▶ _EXCERPTED TEXT_:
>>>>
On a more serious note, she adds: "I think he withheld some of his trauma from me. " This is my first experience of someone in my immediate family having cancer so everything is new to me. We're very much learning together.

" And it does feel eerily quiet not hearing his voice all the time in the house."

At present, Ronan is concentrating on strengthening his voice and preserves it by only talking when he really needs to.

"I'm deaf in one ear which doesn't really help things as he could be whispering to me and I don't hear him," says Donna.

"It's hard for him when we're in a big group and he wants to join in on the conversations, he has to stop and think, 'Should I speak now or save my voice for when I really need it?' Sometimes by the time he's gathered his energy to speak the moment has passed."

Joker

"We do spend a lot of time with each other and it is frustrating for Ronan not to have his voice as he is very much a joker and story teller. We have opposite personalities - he tells jokes, I can't remember jokes. He is the chatterbox and I'm the serious one or so he says ... maybe his jokes just aren't as funny as he thinks they are."

The couple, who married in 1992, first met when Donna, then just 21, was a student on work experience at Downtown Radio, where Ronan, seven years her senior, was a DJ. "To think I was just a child when we first met!" she says mischievously.
<<<<
▶ _STUDY MATERIAL_:
>>>>
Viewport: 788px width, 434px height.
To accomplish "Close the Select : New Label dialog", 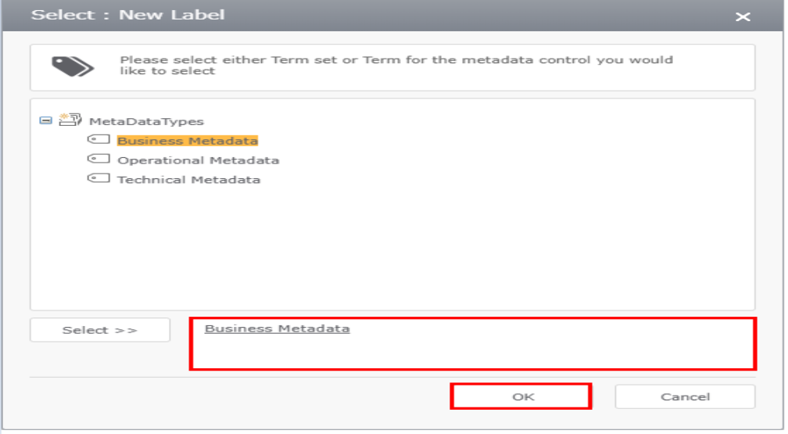I will pos(743,17).
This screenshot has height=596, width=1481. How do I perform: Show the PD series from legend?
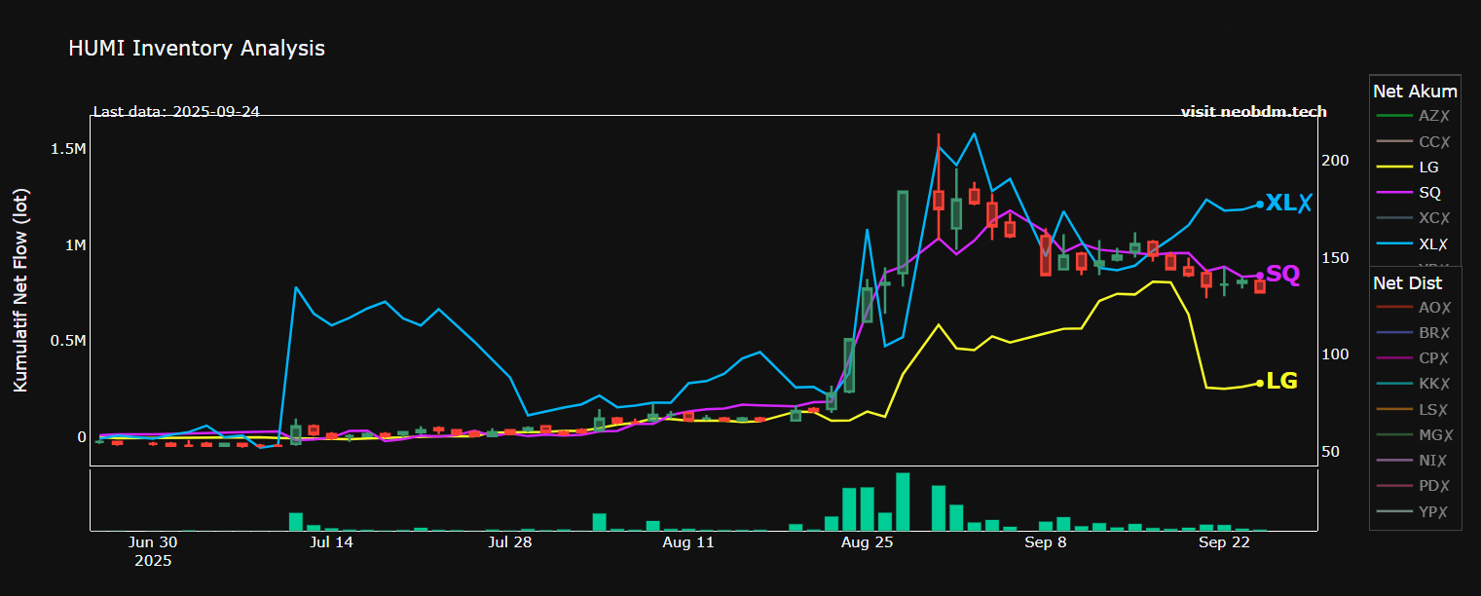(x=1433, y=486)
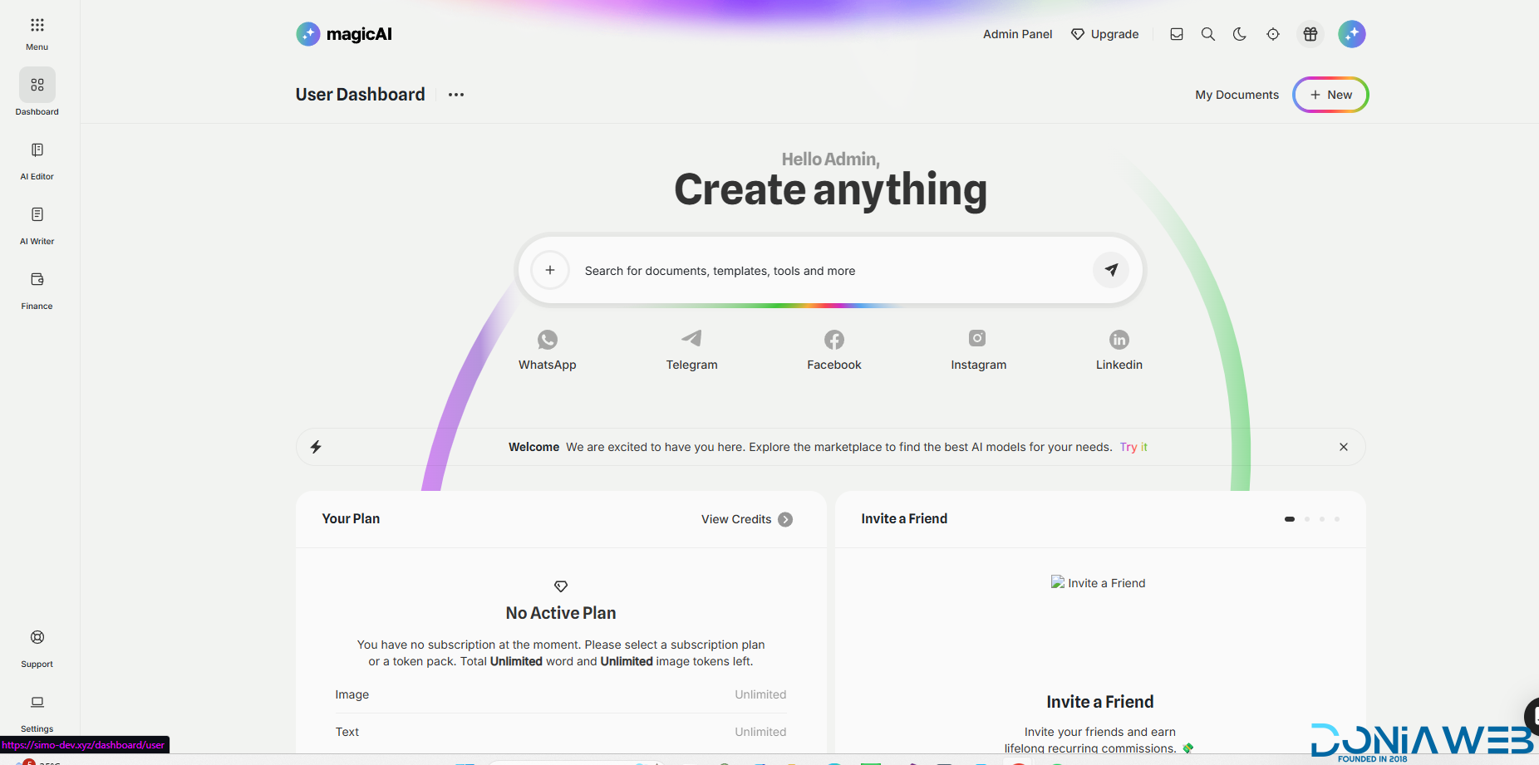Open the Linkedin shortcut icon
This screenshot has height=765, width=1539.
point(1119,340)
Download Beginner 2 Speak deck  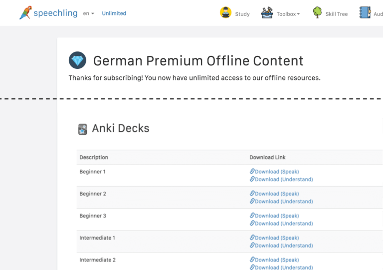pyautogui.click(x=276, y=194)
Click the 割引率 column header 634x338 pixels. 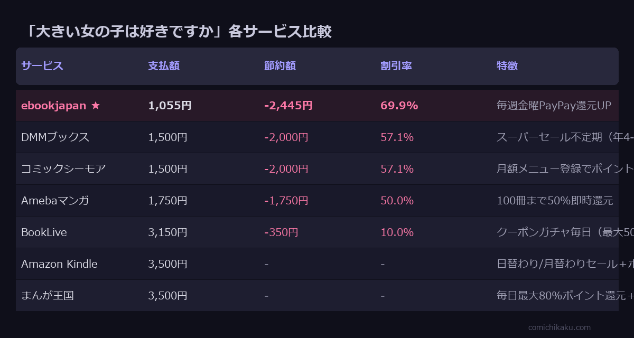pos(396,66)
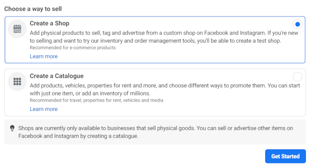The height and width of the screenshot is (168, 311).
Task: Open Learn more under Create a Catalogue
Action: pos(44,109)
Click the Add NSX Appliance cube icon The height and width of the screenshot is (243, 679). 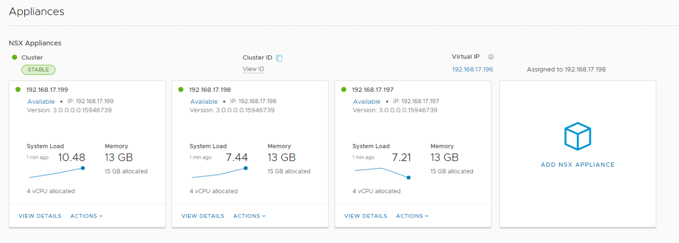click(x=578, y=137)

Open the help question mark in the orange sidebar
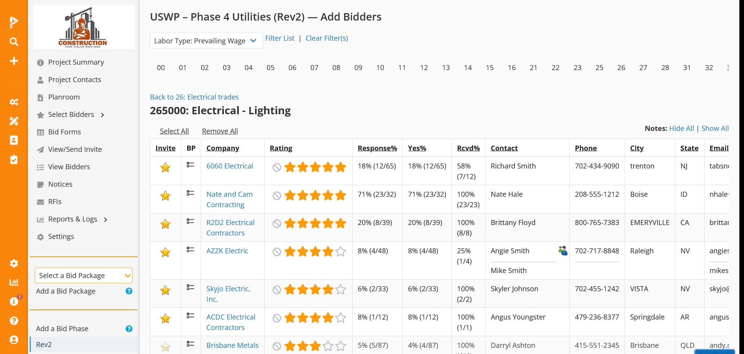14,321
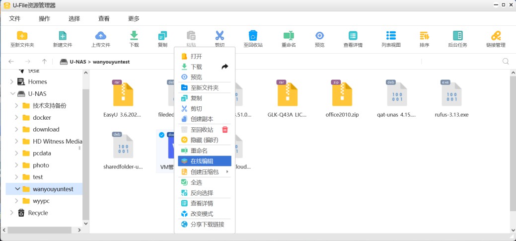Open 链接管理 from the toolbar
Screen dimensions: 516x241
coord(495,36)
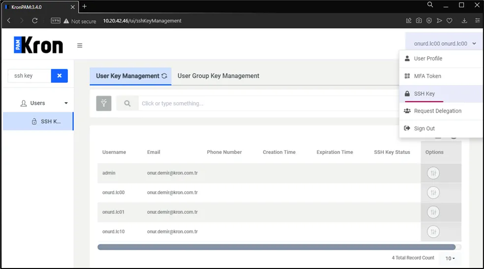Click the filter icon in search bar
The image size is (484, 269).
[x=104, y=103]
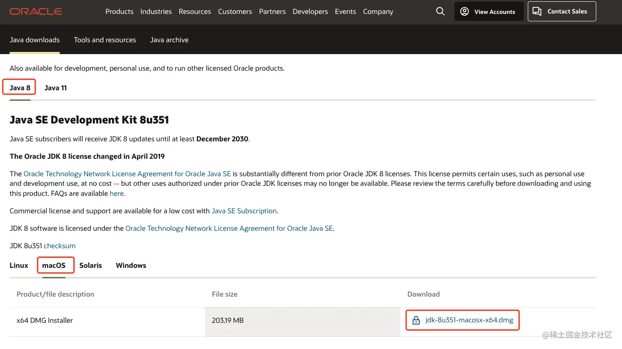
<<<<
▶ _REQUIRED ACTIONS_:
a) From the excerpt about Ronan and Donna, list the nouns Donna uses to describe Ronan's personality.
b) In the excerpt about Ronan and Donna, where did the couple first meet?

▶ _SOLUTION SET_:
a)
- joker
- story teller
- chatterbox

b) At Downtown Radio, where Donna was a student on work experience and Ronan was a DJ.